Version: SG FLX

Production Monitoring

Effective monitoring is critical for maintaining a secure and performant Search Guard deployment. This guide covers what to monitor, how to set up alerts, and how to respond to common issues.

What to Monitor

Security Events

Critical security events requiring immediate attention:

Event Severity Action
Multiple failed login attempts High Investigate potential brute force attack
Authorization failures Medium Check for misconfigured permissions
TLS handshake failures High Possible MITM attack or certificate issue
Admin configuration changes Medium Verify authorized changes
Unusual data access patterns High Potential data exfiltration
Certificate expiration warnings High Renew certificates immediately

Performance Metrics

Search Guard performance indicators:

Metric Threshold Issue
Authentication latency > 100ms Cache miss rate too high, slow auth backend
Authorization latency > 50ms Complex role definitions, too many roles
DLS query overhead > 20% slower Inefficient DLS queries
Audit log queue size > 80% full Audit processing bottleneck
Authentication cache hit rate < 80% TTL too short, cache too small

System Health

Elasticsearch cluster health:

  • Cluster status (green/yellow/red)

Actions to take =>
a - In the monitoring guide, edit everything from "Metric Threshold Issue" down to "Cluster status (green/yellow/red)" so that "Inefficient DLS queries" is replaced with "Poorly optimized DLS queries", and give that part back.
b - According to the monitoring guide, what action should be taken for certificate expiration warnings?

(Entries on locating words and elements)
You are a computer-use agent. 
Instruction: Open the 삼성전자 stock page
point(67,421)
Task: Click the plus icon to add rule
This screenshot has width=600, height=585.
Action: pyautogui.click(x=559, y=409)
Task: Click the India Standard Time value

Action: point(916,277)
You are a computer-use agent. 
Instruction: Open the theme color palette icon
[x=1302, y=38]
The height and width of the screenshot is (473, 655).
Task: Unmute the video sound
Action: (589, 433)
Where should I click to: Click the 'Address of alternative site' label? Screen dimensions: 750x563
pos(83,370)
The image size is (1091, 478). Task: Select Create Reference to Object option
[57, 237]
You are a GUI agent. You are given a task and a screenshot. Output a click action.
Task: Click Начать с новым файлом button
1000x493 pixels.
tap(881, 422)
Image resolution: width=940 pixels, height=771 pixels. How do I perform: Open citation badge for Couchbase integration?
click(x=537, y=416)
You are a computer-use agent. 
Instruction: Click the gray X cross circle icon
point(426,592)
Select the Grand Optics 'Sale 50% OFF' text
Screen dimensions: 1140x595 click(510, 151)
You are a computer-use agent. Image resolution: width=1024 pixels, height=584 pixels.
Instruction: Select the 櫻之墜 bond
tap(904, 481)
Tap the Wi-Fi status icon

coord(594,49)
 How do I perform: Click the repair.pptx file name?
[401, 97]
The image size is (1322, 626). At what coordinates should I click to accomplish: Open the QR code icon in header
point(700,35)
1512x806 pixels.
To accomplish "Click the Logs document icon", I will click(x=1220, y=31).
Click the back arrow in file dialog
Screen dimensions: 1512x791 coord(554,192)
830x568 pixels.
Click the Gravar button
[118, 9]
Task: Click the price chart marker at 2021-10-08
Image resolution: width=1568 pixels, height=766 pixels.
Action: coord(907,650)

In response =>
a -
Metric Threshold Issue
Authentication latency > 100ms Cache miss rate too high, slow auth backend
Authorization latency > 50ms Complex role definitions, too many roles
DLS query overhead > 20% slower Poorly optimized DLS queries
Audit log queue size > 80% full Audit processing bottleneck
Authentication cache hit rate < 80% TTL too short, cache too small

System Health

Elasticsearch cluster health:

  • Cluster status (green/yellow/red)

b - Renew certificates immediately.